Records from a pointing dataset
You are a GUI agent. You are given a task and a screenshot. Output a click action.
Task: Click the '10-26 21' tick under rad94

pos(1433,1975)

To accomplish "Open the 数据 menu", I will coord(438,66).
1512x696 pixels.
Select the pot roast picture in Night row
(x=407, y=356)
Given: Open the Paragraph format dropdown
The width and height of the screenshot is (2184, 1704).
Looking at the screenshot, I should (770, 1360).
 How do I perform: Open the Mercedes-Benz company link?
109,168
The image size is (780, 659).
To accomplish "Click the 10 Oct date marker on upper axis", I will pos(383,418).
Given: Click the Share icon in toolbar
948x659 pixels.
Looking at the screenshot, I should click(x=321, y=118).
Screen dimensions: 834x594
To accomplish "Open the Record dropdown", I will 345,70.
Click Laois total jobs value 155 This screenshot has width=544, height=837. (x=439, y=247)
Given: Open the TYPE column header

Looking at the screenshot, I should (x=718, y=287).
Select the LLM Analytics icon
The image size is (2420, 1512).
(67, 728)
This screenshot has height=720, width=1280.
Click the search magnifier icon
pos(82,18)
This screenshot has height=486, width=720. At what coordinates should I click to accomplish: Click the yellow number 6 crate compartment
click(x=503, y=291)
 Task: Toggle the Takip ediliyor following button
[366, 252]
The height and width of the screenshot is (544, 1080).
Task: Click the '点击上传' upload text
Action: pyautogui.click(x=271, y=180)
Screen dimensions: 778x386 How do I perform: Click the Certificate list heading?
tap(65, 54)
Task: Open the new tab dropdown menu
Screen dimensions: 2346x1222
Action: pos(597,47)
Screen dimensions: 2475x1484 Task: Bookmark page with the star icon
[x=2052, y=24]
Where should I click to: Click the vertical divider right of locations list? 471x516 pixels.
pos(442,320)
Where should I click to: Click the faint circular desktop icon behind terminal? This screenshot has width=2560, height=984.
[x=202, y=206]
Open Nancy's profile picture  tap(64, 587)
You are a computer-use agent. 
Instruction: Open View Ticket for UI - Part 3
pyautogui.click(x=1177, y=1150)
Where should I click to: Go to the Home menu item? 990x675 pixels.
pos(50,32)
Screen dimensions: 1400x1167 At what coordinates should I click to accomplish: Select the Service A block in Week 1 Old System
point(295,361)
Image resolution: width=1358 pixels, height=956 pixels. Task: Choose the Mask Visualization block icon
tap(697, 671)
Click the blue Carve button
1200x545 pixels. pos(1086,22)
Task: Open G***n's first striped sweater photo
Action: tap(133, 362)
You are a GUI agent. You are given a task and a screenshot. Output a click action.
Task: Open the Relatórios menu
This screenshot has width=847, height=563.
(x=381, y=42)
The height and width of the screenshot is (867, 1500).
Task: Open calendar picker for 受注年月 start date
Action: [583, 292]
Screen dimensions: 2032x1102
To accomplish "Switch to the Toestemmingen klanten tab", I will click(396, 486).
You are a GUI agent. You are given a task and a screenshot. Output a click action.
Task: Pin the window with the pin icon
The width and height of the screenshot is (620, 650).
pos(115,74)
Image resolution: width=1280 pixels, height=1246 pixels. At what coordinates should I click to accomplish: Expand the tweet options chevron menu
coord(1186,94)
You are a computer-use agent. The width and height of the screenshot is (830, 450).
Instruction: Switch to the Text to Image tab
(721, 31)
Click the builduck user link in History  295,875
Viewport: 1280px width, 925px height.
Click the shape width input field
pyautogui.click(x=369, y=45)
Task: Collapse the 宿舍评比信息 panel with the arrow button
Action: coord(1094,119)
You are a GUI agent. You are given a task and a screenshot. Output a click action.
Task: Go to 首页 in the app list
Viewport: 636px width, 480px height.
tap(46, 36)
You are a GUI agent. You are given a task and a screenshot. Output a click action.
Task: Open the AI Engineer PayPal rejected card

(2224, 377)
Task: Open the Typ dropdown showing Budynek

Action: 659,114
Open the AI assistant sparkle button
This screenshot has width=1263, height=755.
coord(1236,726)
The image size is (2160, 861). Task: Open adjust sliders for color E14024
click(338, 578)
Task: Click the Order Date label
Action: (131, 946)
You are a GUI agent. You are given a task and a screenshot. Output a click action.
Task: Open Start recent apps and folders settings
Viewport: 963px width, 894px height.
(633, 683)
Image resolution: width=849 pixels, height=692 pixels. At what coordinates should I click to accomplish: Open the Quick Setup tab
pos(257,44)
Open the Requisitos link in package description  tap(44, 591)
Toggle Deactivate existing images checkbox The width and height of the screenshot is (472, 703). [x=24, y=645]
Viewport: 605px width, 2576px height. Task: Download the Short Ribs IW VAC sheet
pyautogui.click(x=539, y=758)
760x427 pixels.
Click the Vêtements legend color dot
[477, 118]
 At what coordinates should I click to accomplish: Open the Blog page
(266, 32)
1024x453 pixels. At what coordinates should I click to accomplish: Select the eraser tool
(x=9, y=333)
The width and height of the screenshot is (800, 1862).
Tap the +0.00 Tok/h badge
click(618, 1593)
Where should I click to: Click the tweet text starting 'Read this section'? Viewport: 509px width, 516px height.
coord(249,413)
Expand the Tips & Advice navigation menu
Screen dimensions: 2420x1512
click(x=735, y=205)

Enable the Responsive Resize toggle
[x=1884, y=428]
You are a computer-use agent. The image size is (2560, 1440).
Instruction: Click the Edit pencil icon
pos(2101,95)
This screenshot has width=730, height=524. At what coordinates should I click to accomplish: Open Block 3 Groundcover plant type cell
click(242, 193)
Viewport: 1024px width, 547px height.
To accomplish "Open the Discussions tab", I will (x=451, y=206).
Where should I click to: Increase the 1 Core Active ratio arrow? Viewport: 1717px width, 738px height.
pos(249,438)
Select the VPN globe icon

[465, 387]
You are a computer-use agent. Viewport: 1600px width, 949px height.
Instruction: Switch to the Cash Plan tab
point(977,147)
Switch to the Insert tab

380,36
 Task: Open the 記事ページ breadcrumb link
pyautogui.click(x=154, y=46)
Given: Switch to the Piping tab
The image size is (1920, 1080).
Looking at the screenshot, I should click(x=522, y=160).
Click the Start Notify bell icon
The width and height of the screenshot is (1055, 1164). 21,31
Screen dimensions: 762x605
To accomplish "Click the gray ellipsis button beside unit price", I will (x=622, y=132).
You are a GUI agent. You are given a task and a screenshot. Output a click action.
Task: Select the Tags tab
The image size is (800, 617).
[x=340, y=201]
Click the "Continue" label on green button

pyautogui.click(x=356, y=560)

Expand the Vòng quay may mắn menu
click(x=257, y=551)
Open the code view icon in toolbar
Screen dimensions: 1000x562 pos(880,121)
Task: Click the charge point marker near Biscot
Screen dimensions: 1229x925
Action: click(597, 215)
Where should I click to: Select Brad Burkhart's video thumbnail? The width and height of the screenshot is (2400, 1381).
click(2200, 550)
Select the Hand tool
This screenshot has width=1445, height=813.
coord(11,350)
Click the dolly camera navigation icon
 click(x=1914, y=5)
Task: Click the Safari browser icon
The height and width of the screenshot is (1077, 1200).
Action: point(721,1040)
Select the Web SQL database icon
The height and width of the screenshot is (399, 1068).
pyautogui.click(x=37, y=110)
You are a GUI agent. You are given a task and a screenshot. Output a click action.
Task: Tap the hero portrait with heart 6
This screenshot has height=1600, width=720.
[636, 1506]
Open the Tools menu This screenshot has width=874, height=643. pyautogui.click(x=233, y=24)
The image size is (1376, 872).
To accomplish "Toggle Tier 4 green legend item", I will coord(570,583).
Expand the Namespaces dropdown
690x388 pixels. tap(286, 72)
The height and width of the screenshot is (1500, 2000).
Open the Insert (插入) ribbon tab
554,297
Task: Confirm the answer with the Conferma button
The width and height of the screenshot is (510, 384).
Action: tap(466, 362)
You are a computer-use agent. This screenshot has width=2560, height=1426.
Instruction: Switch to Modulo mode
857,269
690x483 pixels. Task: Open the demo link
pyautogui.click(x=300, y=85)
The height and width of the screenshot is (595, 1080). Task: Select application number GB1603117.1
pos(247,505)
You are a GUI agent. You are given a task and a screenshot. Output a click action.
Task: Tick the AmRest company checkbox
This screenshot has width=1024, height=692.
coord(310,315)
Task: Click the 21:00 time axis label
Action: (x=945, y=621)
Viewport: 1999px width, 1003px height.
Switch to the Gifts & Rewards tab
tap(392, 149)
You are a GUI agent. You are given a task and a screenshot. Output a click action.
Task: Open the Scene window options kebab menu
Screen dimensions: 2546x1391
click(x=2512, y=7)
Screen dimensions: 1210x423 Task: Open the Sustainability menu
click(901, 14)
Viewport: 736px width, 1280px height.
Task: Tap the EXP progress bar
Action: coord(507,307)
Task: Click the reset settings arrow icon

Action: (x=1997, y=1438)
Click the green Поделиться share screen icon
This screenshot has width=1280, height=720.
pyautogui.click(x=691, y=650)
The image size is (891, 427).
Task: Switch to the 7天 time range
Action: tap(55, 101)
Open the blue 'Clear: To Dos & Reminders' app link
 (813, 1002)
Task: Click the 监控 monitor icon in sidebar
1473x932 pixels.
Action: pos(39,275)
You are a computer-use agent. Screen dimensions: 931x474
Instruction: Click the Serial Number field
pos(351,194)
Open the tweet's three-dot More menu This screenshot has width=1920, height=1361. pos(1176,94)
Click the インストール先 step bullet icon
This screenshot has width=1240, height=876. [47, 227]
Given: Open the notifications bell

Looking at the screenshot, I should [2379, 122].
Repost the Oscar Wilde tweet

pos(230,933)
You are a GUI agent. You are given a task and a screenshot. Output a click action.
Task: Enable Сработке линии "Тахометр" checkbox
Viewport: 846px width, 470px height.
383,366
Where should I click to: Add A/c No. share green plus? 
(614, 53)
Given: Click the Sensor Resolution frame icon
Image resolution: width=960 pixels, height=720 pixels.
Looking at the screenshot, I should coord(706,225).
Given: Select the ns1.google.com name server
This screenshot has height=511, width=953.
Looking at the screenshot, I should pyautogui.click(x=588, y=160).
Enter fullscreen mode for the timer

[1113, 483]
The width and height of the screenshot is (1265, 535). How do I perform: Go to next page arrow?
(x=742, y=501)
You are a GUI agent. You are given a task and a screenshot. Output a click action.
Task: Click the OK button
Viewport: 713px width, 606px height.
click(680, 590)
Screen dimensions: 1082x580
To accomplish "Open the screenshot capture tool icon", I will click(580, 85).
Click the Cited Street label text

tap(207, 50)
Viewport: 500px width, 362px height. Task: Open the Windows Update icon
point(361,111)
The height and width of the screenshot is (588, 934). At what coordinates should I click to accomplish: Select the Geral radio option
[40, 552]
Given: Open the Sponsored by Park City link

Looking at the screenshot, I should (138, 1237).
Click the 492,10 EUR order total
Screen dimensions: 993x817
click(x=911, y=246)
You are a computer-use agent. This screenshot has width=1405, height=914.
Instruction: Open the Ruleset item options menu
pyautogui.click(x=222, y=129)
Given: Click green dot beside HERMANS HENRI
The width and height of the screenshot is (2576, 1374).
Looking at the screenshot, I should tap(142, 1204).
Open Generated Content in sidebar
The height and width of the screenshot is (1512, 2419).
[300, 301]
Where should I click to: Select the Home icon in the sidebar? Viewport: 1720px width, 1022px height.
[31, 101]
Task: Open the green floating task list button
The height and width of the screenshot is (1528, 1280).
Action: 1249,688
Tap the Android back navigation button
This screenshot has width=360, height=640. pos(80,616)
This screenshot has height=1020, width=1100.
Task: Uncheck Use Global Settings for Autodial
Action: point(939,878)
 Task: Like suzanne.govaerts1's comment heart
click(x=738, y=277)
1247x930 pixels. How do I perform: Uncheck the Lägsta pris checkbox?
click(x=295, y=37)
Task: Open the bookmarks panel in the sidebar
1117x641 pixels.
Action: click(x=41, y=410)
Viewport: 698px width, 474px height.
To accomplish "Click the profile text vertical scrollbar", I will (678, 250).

Description of the task: Starting at the beginning of the items and ending with the line containing "I will pos(383,418).", inclusive, repeat those lines with "Open" swapped for "Show" and everything else left the same.

Answer:
You are a GUI agent. You are given a task and a screenshot. Output a click action.
Task: Click the '10-26 21' tick under rad94

pos(1433,1975)

To accomplish "Show the 数据 menu", I will coord(438,66).
1512x696 pixels.
Select the pot roast picture in Night row
(x=407, y=356)
Given: Show the Paragraph format dropdown
The width and height of the screenshot is (2184, 1704).
Looking at the screenshot, I should (770, 1360).
 How do I perform: Show the Mercedes-Benz company link?
109,168
The image size is (780, 659).
To accomplish "Click the 10 Oct date marker on upper axis", I will pos(383,418).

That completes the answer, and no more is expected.